Numa sociedade governada pelo capital, que valoriza o descartável, de maneira a gerar um contínuo desejo de consumo, exalta-se o novo em detrimento daquilo que se rotula como obsoleto. Dá-se prioridade à mercadoria, valoriza-se o mundo das coisas e, em proporção directa, tal como anunciava Marx, acaba por desvalorizar-se o mundo dos homens. Tudo o que é novo é mais interessante do que o antigo e o esquecimento transforma-se em algo socialmente aceite e generalizado.

Os próprios espaços urbanos são um reflexo desse conflito entre o novo e o velho, entre a tradição e a modernidade, entre a agricultura e a indústria. Bastará ter em conta, a título de exemplo, as inúmeras hortas que ocupam as rotundas ou as bermas das grandes auto-estradas. Essas mesmas auto-estradas que nos conduzem para longe das cidades e onde estão instalados painéis publicitários que apelam ao turismo rural ou à descoberta de sítios e monumentos históricos, “como se a alusão ao tempo e aos lugares antigos, hoje, não fosse senão uma maneira de dizer o espaço presente”, segundo Marc Augé. Numa ode ao imediatismo, às soluções rápidas e à novidade, numa clara atitude de constante ruptura com a tradição, a memória é desvalorizada e o passado é apagado pelo esquecimento.

Atravessa todo este nosso projecto a crença de que, na contemporaneidade, as palavras de indivíduos (as personagens/ os actores) que tentam contar as suas histórias e partilhar as suas experiências pessoais, seja através das vozes escolhidas pelo autor inglês seja pelas outras vozes pessoais e íntimas da equipa artística deste projecto, poderão constituir-se como uma poderosa alternativa às versões mediatizadas daquilo que possamos entender como realidade que, constantemente, reclamam para si uma certa legitimidade. Cada vez mais, a História é vista para além dos apertados limites da memória glorificadora dos governantes e dos seus actos políticos, contrariando a ideia de Thomas Carlyle de que “a História não é mais do que o conjunto das biografias de grandes homens”.

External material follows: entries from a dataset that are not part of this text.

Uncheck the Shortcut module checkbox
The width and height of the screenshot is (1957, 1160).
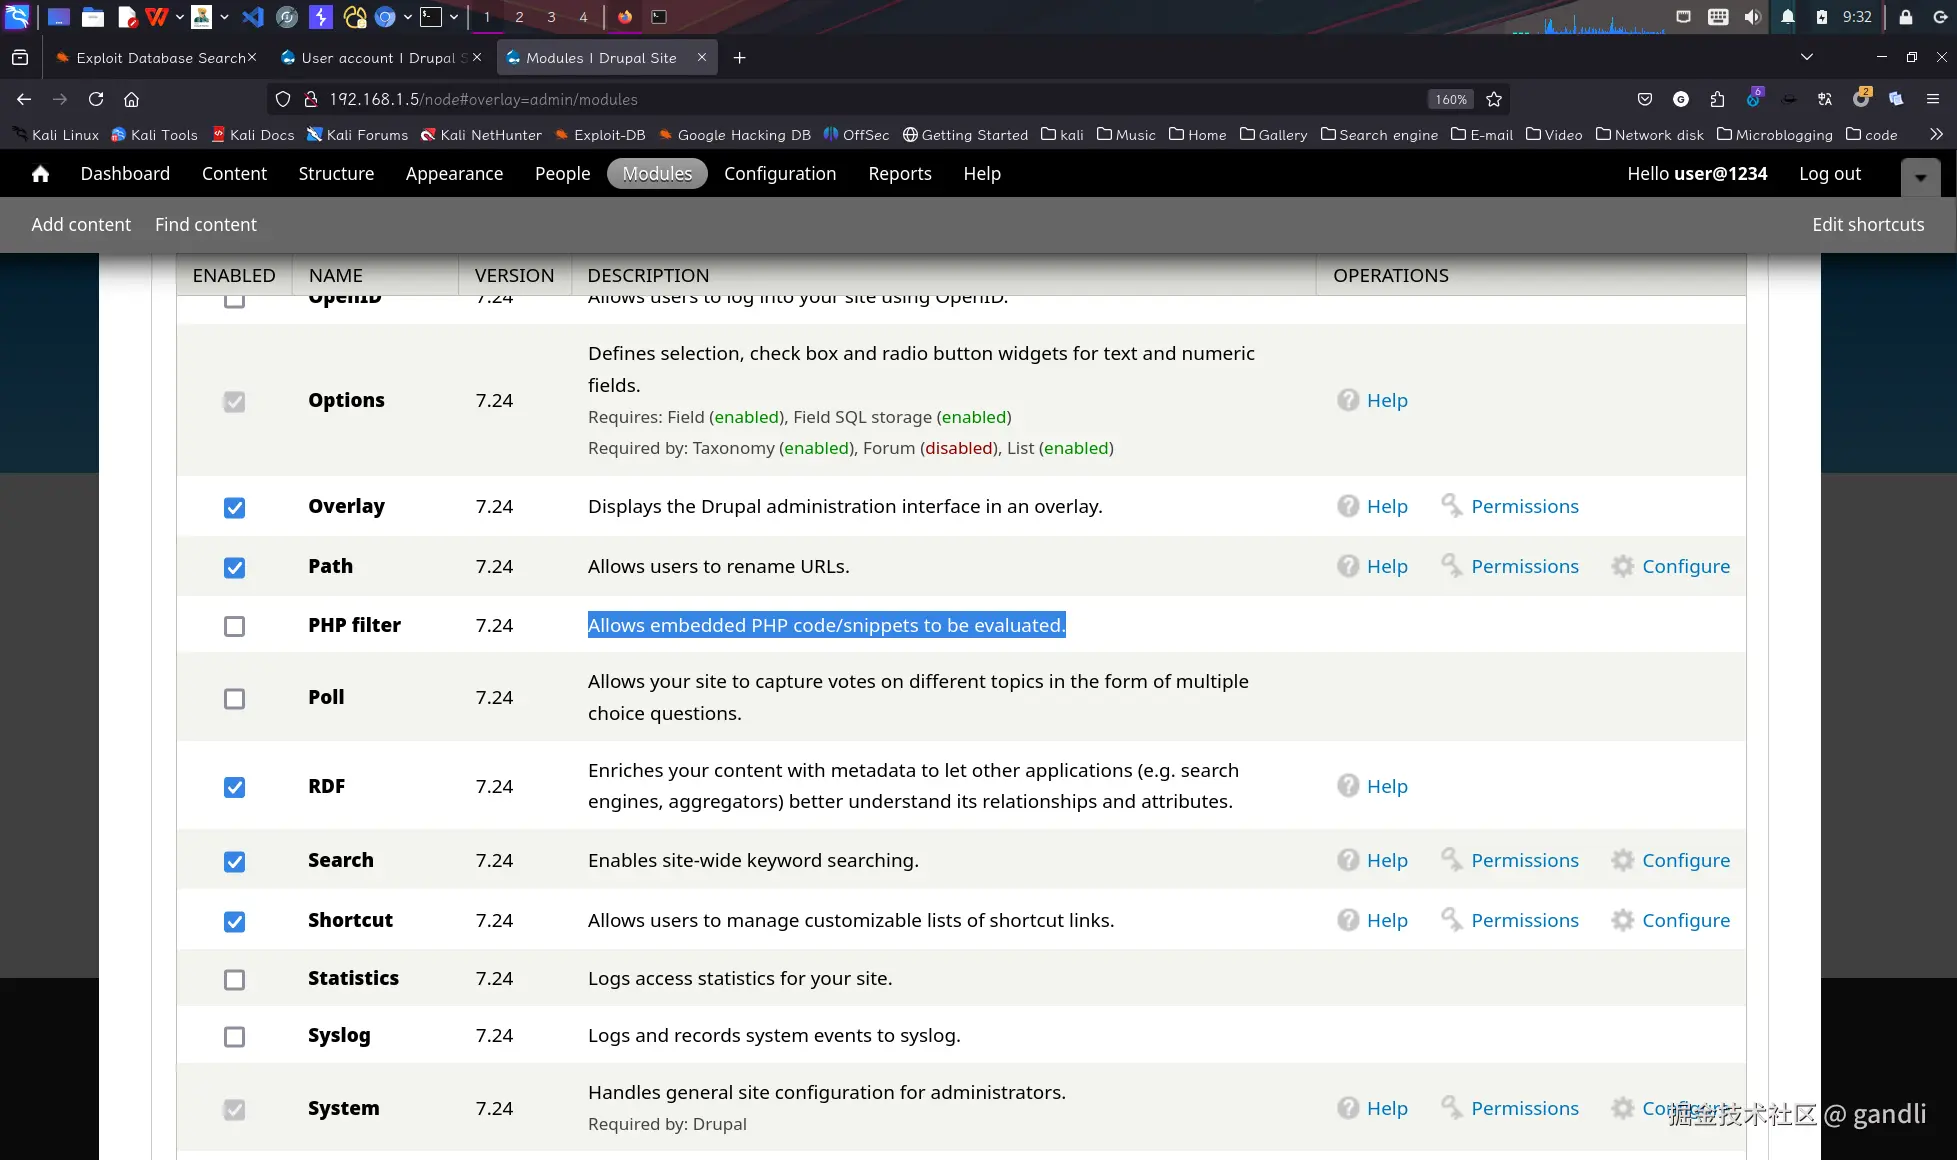234,921
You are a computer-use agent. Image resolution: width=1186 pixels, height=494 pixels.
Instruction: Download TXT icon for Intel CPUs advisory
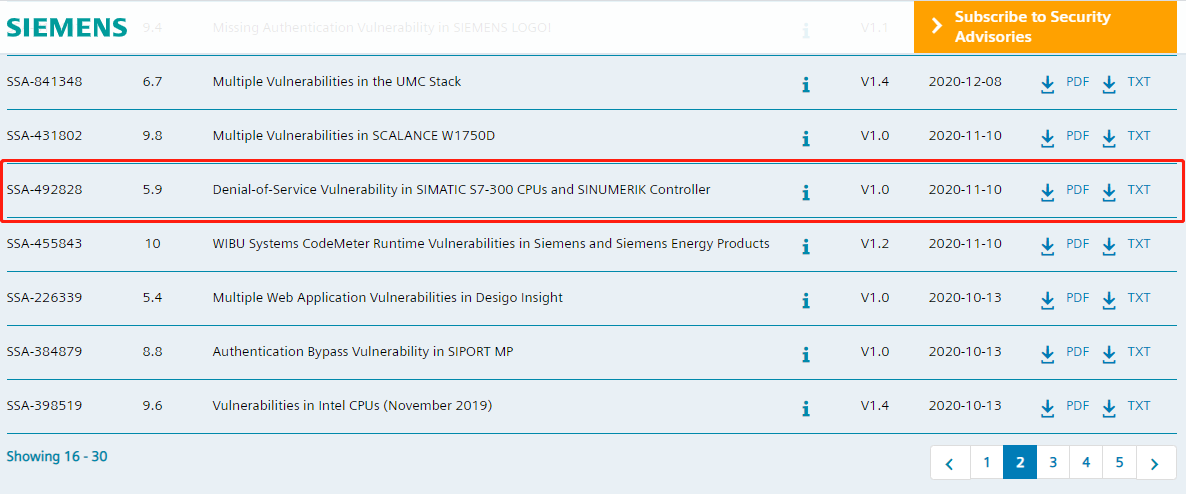pos(1109,409)

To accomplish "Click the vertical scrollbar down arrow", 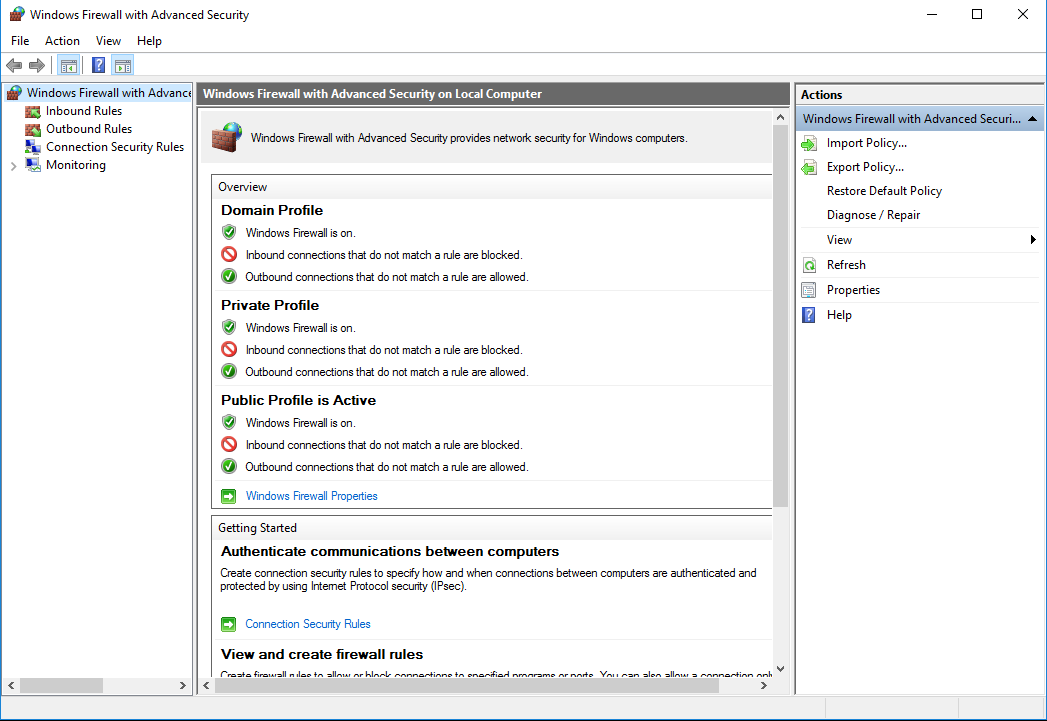I will [x=781, y=668].
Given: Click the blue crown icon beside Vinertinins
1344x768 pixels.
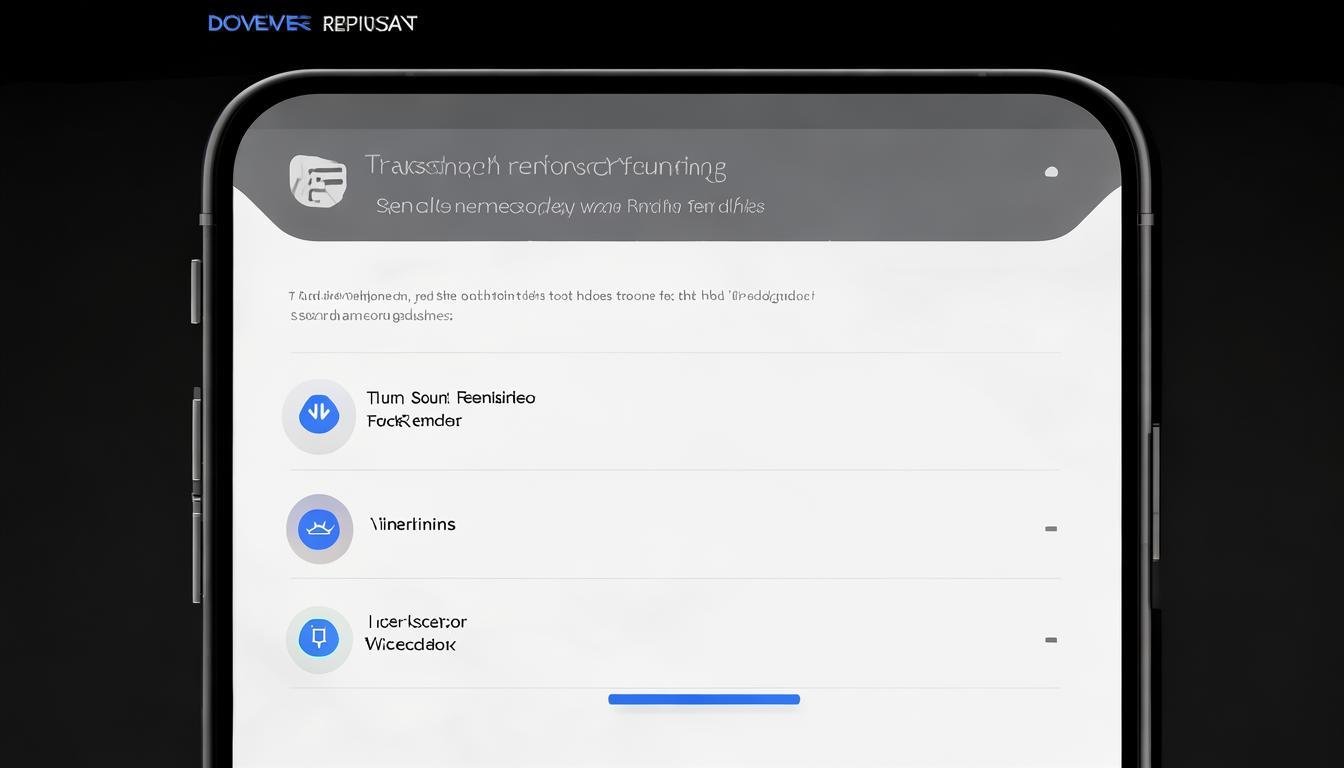Looking at the screenshot, I should [319, 529].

Embora possamos admitir que o teatro não produzirá grandes mudanças na sociedade, devemos, ao mesmo tempo, reconhecer o poder das artes performativas contemporâneas de desafiar as grandes narrativas e os discursos oficiais da História. Será a partir destes relatos pessoais e acontecimentos não glorificados pela história oficial, que se pretende agregar, à memória social, vozes muitas vezes dissonantes em relação à ordem vigente. Vozes que se encontram perdidas no meio destes “desertos”. Vozes que precisamos de ouvir com mais atenção. Se são vozes proféticas da desgraça, isso não sabemos. E, de qualquer modo, também não nos interessa encontrar as respostas definitivas. Pretendemos colocar questões e deixá-las expostas, como feridas abertas. Procuramos desestabilizar certezas e lugares-comuns, recordando e narrando, perpetuando memórias do passado, de modo a que possamos questionar ainda mais fortemente as problemáticas do presente.